Returning after a long while to request some much needed advice. I’m currenlty a freshman at a top-tier school, which also happened to be my dream school for the longest. I have a friend who’s on a gap year who’s applying to colleges again this year (after a relatively unsuccessful first round last year), and so far it’s been unsuccessful. She applied to the school I’m at early decision and was rejected, and has received another one from a school she thought was a target school. She and I both fear she’ll only get into her /safety/ school (she was admitted last year), as the only schools left are reaches. I feel as if I’ve been inadequate so far in comforting her, but I just don’t know what to say/how to comfort her without sounding hypocritical or unauthentic, especially since I’m at my dream school or wasn’t rejected from any schools last year. I really want to be able to comfort her and let her know that these decisions that define her, but without also demeaning myself as I usually do/just sounding fake. How do y’all comfort your friends/what messages have really resonated with you in the face of college rejections? Thanks so much!
Just say you are sorry for the rejections and be happy and positive about the acceptances. Don’t call them safeties, but talk about something you know about how good it is at the acceptance school. If you know someone who goes to the acceptance school, help your friend connect with that person. Offer to go with her to check out the housing over the summer.
I think a lot depends on a lot of things, like how this person is handling things overall, and how much other support they may have in their life. Saying something like “Well, it’s their loss, not yours” or just talking about how the process is so difficult for everyone, can sound great coming from a parent, but it may sound insincere coming from someone else - say a teacher.
For a friend, you really care about this person, and they likely know it. If your relationship allows you to use humor - “well, its a good thing you didn’t buy that sweatshirt!” may sound nicer than “Now I can’t be friends with you anymore!” But I am sure you can imagine friends who tease each other mercilously, where something like that would be perfectly in line even though it sounds out of line, because both friends know its just goofing around.
The best advice I would suggest is to just continue to be a good friend - find something to laugh about, to release some stress. Can you imagine how many kids are getting rejections this time of year - and joking about how much easier it’d have been if their parents had simply paid off a soccer coach at Yale?
“Sometimes I wish I’d been born smart and rich instead of just beautiful!”
I work with people who graduated from a rather wide range of universities, including some that are a reach for everyone and some that would be safeties for many students. No one cares where anyone got their degree.
It might be easier to give advice if we knew which schools we are talking about. However, I have met a very large number of very strong coworkers who went to their in-state public schools. When I was a graduate student at a very selective school there were other graduate students there who had attended a very wide range of schools for undergrad, and there were many who had done undergrad at their in-state public schools.
There will be very strong professors and other very strong students at pretty much any “top 200” university in the US.
One secret in life is to do very well wherever you end up. Another secret is to be happy with the many great things and many great opportunities that we have, and not get too unhappy about the dreams that are not going to happen.

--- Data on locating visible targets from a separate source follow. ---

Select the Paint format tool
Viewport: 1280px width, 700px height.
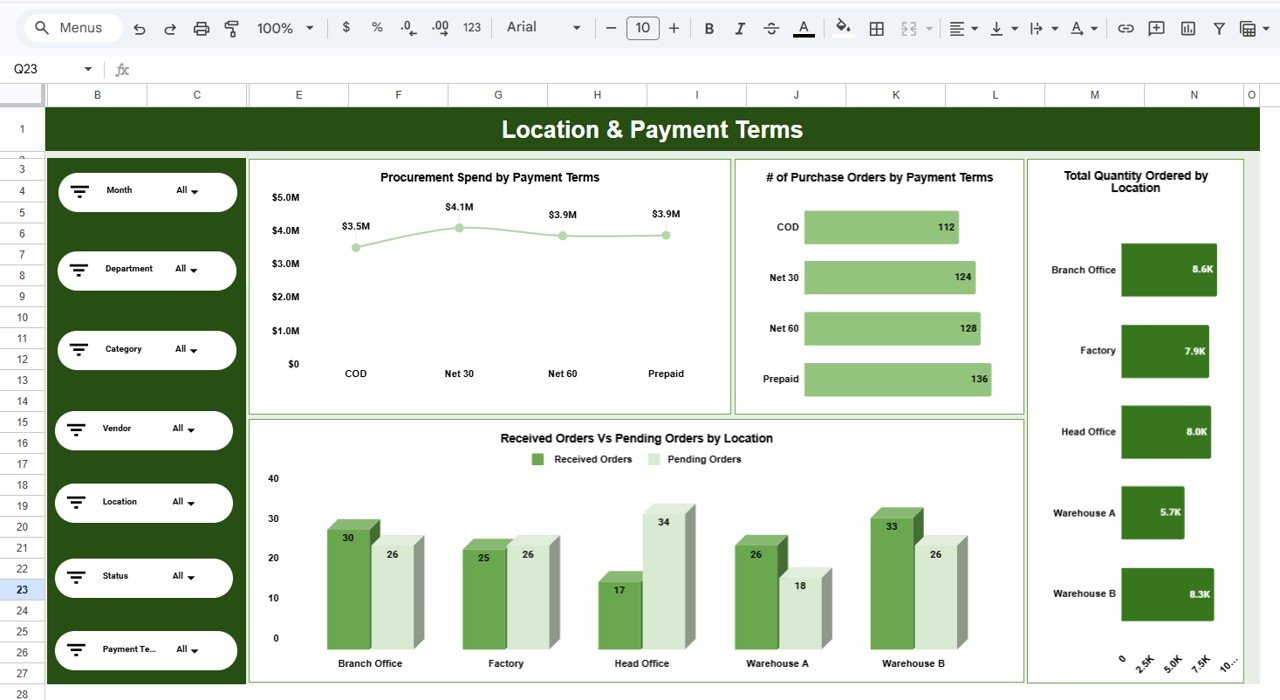pyautogui.click(x=231, y=27)
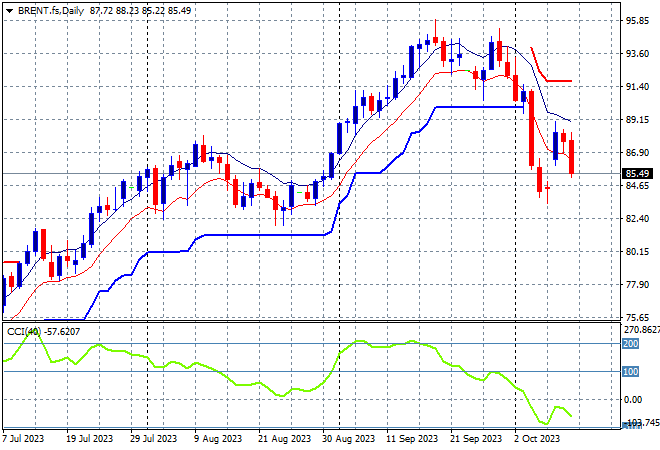Select the 200 level tag in CCI panel
This screenshot has width=660, height=450.
click(631, 344)
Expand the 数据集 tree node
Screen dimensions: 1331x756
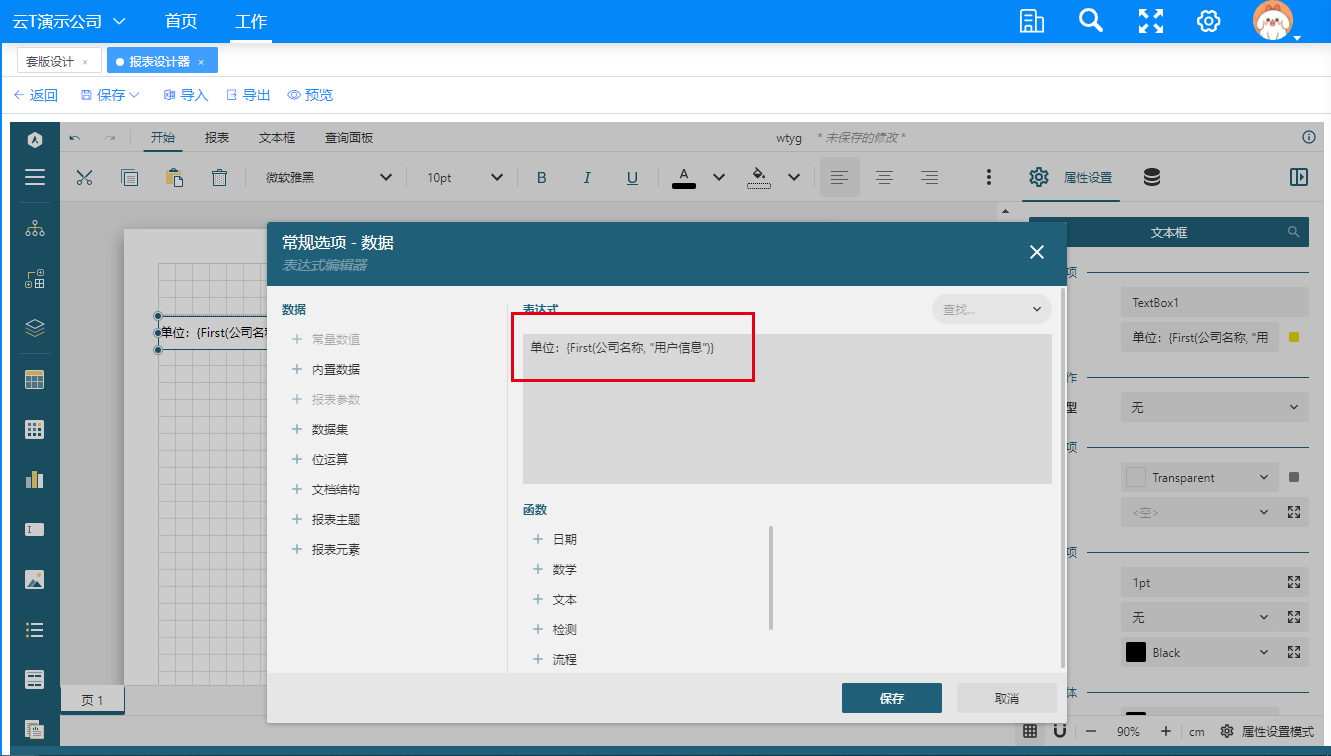329,429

Don’t bring it up until she does. Stop calling it a “safety school”, even if your friend refers to it that way. Remind her of the positives of that particular school (almost every college has something special about it). The advantage to going to a likely school is that she will probably find it more affordable and will graduate with a whole lot less debt. Tell her that you’ve been thinking a lot about that campus, and not only can you picture her doing well there, but you are eager to visit her there. Fifteen minutes of internet research should yield some cool facts about the place.
Just say “This is difficult. How are you doing?” And then listen. Say only positive things about the schools she has left, but save the most positive comments for her. Let her know how much confidence you have in her regardless the outcome.
Your a good friend number 1. Once she has narrowed down her desisions or she gets accepted to one school. Maybe go on Facebook groups with her to help her connect with people there. Help with choosing a roommate etc but only if she wants your input. Just being there as a friend is key and remember, ice cream never hurts either.
I totally agree with @ucbalumnus .seems that your friend overreached on the college choices.
Maybe look up cool stuff that the “safety” school has?
“hey, did you see that tradition they have of that has? That seems cool.”
Thank you all so much for your responses, I found them so helpful! My friend is a naturally very anxious person who does tend to compare herself a lot to others, so I’ll do my best to try and remind her that she’ll thrive anywhere she goes. She does have a significant merit aid offer from her safety school (which she doesn’t want to go to), but the “safety” (a really really good school) school she got into last year didn’t give her any money which is why she didn’t commit to it. I’m hoping she’ll be happy with her choices/whichever colleges she gets into and doesn’t dwell too much on the “what if’s”. Her list was quite top-heavy but I’ll try to remind her how awesome her other choices are!